** Given passage **
Data, Semantics and Cloud Computing Series

Book 485

Data Intensive Computing for Biodiversity

by Sarinder K. Dhillon and Amandeep S. Sidhu

Published 25 June 2013

This book is focused on the development of a data integration framework for retrieval of biodiversity information from heterogeneous and distributed data sources. The data integration system proposed in this book links remote databases in a networked environment, supports heterogeneous databases and data formats, links databases hosted on multiple platforms, and provides data security for database owners by allowing them to keep and maintain their own data and to choose information to be shared and linked. The book is a useful guide for researchers, practitioners, and graduate-level students interested in learning state-of-the-art development for data integration in biodiversity.

Book 759

Optimized Cloud Based Scheduling

by Rong Kun Jason Tan, John A. Leong, and Amandeep S. Sidhu

Published 5 March 2018

This book presents an improved design for service provisioning and allocation models that are validated through running genome sequence assembly tasks in a hybrid cloud environment. It proposes approaches for addressing scheduling and performance issues in big data analytics and showcases new algorithms for hybrid cloud scheduling. Scientific sectors such as bioinformatics, astronomy, high-energy physics, and Earth science are generating a tremendous flow of data, commonly known as big data. In the context of growing demand for big data analytics, cloud computing offers an ideal platform for processing big data tasks due to its flexible scalability and adaptability. However, there are numerous problems associated with the current service provisioning and allocation models, such as inefficient scheduling algorithms, overloaded memory overheads, excessive node delays and improper error handling of tasks, all of which need to be addressed to enhance the performance of big data analytics.

Collected data entries:

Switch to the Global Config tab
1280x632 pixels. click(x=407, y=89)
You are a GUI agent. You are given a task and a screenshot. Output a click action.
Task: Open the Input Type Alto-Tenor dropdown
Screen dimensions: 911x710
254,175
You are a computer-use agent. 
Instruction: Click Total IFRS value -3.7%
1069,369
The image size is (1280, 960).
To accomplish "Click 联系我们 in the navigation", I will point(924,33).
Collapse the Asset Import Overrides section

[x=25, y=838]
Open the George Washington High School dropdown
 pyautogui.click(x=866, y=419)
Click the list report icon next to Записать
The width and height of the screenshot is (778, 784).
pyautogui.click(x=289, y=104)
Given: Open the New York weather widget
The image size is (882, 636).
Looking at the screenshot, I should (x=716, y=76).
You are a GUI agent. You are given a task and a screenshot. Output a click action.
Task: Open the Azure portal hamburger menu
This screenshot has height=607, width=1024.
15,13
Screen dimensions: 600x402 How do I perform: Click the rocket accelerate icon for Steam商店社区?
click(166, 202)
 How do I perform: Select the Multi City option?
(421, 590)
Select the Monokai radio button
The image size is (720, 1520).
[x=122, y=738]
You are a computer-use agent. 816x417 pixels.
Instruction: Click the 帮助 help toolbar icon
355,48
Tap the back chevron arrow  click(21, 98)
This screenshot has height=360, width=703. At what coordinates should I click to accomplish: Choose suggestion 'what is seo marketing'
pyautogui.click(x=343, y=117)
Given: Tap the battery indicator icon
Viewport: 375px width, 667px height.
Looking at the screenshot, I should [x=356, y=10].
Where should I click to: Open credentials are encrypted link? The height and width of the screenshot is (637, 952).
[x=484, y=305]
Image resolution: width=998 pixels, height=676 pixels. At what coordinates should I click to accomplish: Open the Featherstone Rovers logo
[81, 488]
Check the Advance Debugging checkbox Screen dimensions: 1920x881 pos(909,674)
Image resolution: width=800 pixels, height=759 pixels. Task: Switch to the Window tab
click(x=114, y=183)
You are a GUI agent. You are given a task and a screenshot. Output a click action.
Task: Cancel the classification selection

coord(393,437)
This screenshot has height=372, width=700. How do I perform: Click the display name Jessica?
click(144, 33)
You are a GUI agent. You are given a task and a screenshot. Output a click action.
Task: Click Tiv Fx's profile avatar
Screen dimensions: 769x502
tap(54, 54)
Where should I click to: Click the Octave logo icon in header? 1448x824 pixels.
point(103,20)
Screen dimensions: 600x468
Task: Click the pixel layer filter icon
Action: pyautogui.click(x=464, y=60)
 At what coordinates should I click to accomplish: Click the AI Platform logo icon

** Required actions **
- A) Do these statements agree with the book series listing? For each, answer yes or no and quote the words of the listing that decide it.
(i) Data Intensive Computing for Biodiversity was published in 2013.
(ii) The data integration system described for biodiversity requires database owners to hand their data over to a central host.
(iii) Optimized Cloud Based Scheduling validates its models by running genome sequence assembly tasks in a public cloud only.
- B) Answer these questions from the book series listing:
(i) What book number does Optimized Cloud Based Scheduling carry?
(ii) Which author appears on both books?
(iii) Which scientific sectors are named as generating big data?
- C) Can you carry on the book series listing from where it stops?

** Results **
- A)
(i) Yes: "Published 25 June 2013"
(ii) No: "allowing them to keep and maintain their own data"
(iii) No: "in a hybrid cloud environment"

- B)
(i) Book 759
(ii) Amandeep S. Sidhu
(iii) Bioinformatics, astronomy, high-energy physics, and Earth science

- C)
Book 806

Large Scale Data Analytics

by Chung Yik Cho, Rong Kun Jason Tan, John A. Leong, and Amandeep S. Sidhu

Published 25 January 2019

This book presents a language integrated query framework for big data. The continuous, rapid growth of data information to volumes of up to terabytes (1,024 gigabytes) or petabytes (1,048,576 gigabytes) means that the need for a system to manage and query information from large scale data sources is becoming more urgent. Currently available frameworks and methodologies are limited in terms of efficiency and querying compatibility between data sources due to the differences in information storage structures. For this research, the authors designed and programmed a framework based on the fundamentals of language integrated query to query existing data sources without the process of data restructuring. A web portal for the framework was also built to enable users to query protein data from the Protein Data Bank (PDB) and implement it on Microsoft Azure, a cloud computing environment known for its reliability, vast computing resources and cost-effectiveness.